Public dignity, private turmoil
And how to minister to people
Who can't talk to you about sex.




by Jane Anderson

Tom fell in love with Anna. Theirs was a sweet romance, filled with engaging conversation, a sense of fun, feelings of tenderness and intimate affection. Tom and Anna were given a gift of love that celebrated the good news of their humanity.

It lasted a year before the brakes of their circumstance were applied. Those twelve months ended in a bittersweet farewell. Anna moved on, leaving Tom to consider his priesthood.

Fr. Tom's story is not unique. Behind the facade of compulsory celibacy, bishops and priests experience celibacy in a variety of ways. For some, celibacy is a way of loving that produces generosity of service and maturity of heart. For others, celibacy is an unwelcomed imposition that restricts the ability to minister and live life to the full. Then there are men, like Fr. Tom, who fall in love. The law, however, ensures that they and their troubled confreres continue to publicly dignify celibacy, while experiencing private turmoil.

Yet such turmoil is not restricted to reluctant celibates and priests in love, it can affect those who experience celibacy as a charism. These bishops and priests, in seeing good priests suffer the burden of compulsory celibacy, feel concern for their confreres.

On the other side of the facade, lay people are equally affected by compulsory celibacy, whether they know it or not. For the phenomenon of unfulfilled priests and concerned confreres has a direct consequence for their lives and the community at large.

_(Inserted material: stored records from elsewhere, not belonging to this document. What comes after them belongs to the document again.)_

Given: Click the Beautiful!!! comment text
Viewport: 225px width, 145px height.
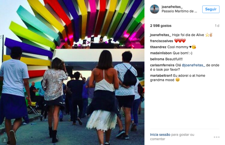Looking at the screenshot, I should click(174, 59).
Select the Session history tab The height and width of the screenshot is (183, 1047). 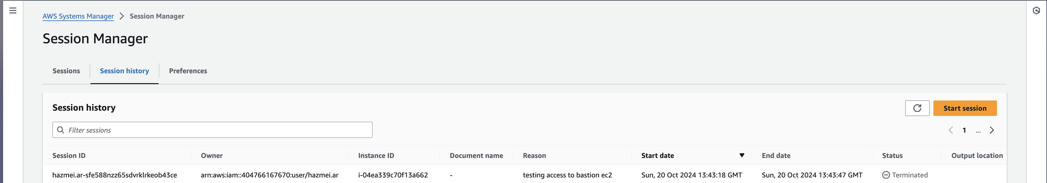pos(124,71)
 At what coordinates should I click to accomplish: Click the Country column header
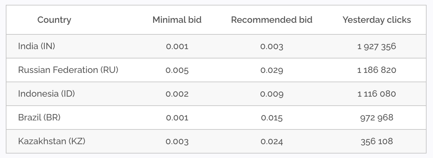point(54,20)
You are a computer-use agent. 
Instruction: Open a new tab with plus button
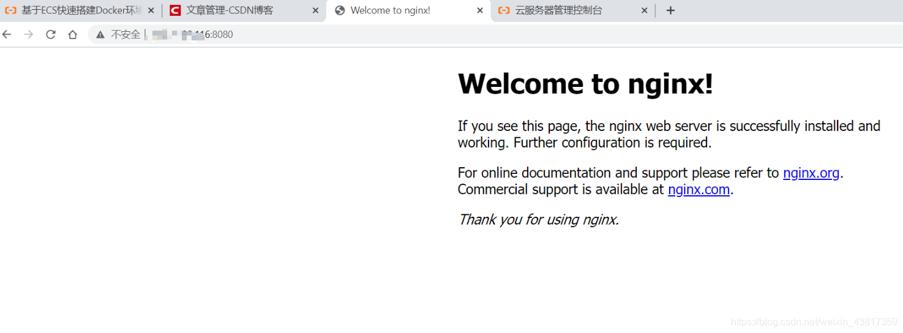tap(670, 10)
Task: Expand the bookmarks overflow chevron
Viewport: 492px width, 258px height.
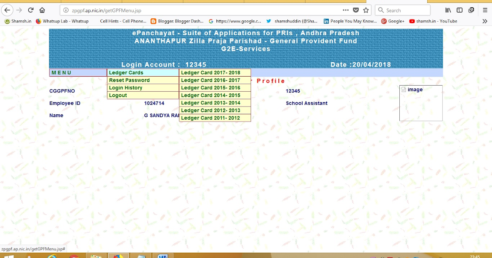Action: 485,21
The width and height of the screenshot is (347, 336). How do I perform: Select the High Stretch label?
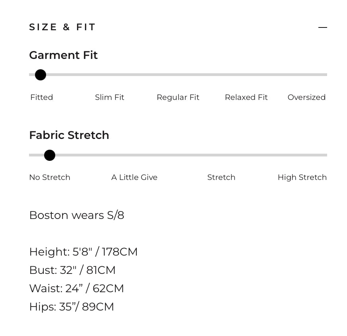point(302,177)
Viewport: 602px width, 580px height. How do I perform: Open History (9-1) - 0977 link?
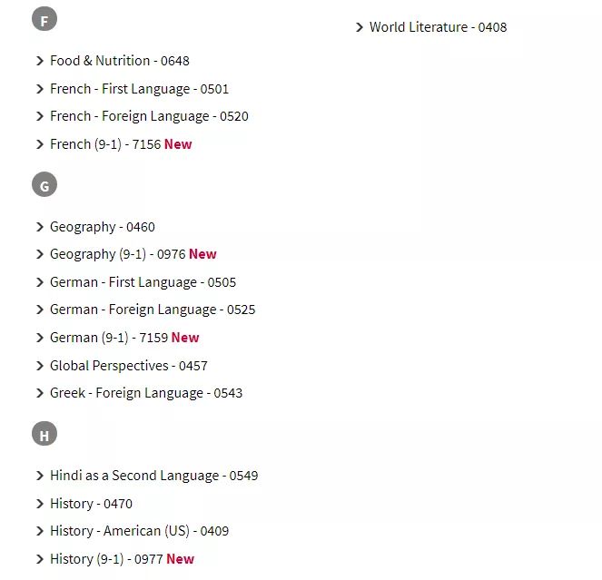122,559
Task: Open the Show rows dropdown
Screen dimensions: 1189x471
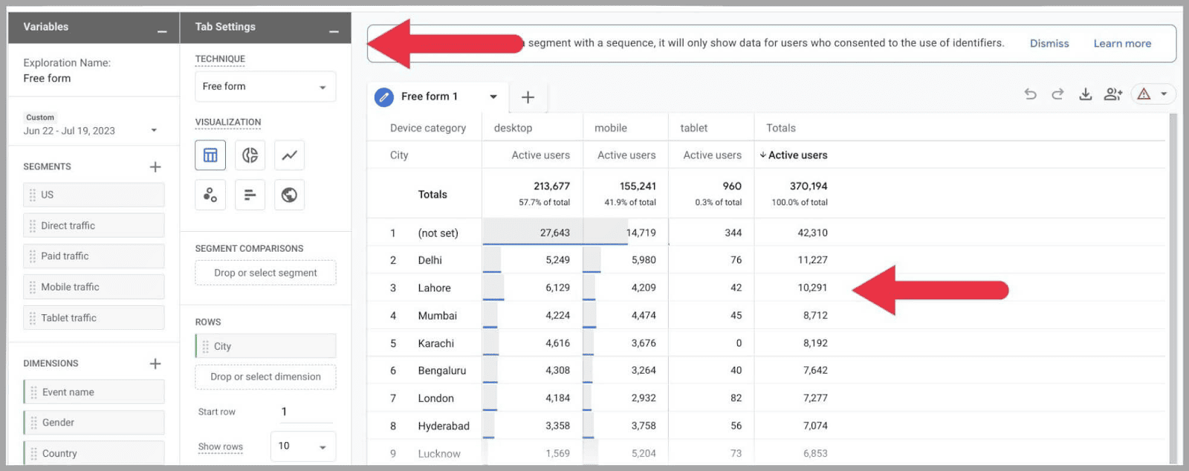Action: (302, 446)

First, let us consider some aspects of compulsory celibacy that create difficulty for the clergy. This imposition demands inflexible social and personal boundaries that control adult relationships, limit experience and contort feelings. As a result, bishops and priests can find it difficult to stand on their own two feet, be in touch with their feelings, and act out of their personal convictions. More specifically, the obligation to celibacy cannot but help repress the exploration of sexuality and adult growth and development.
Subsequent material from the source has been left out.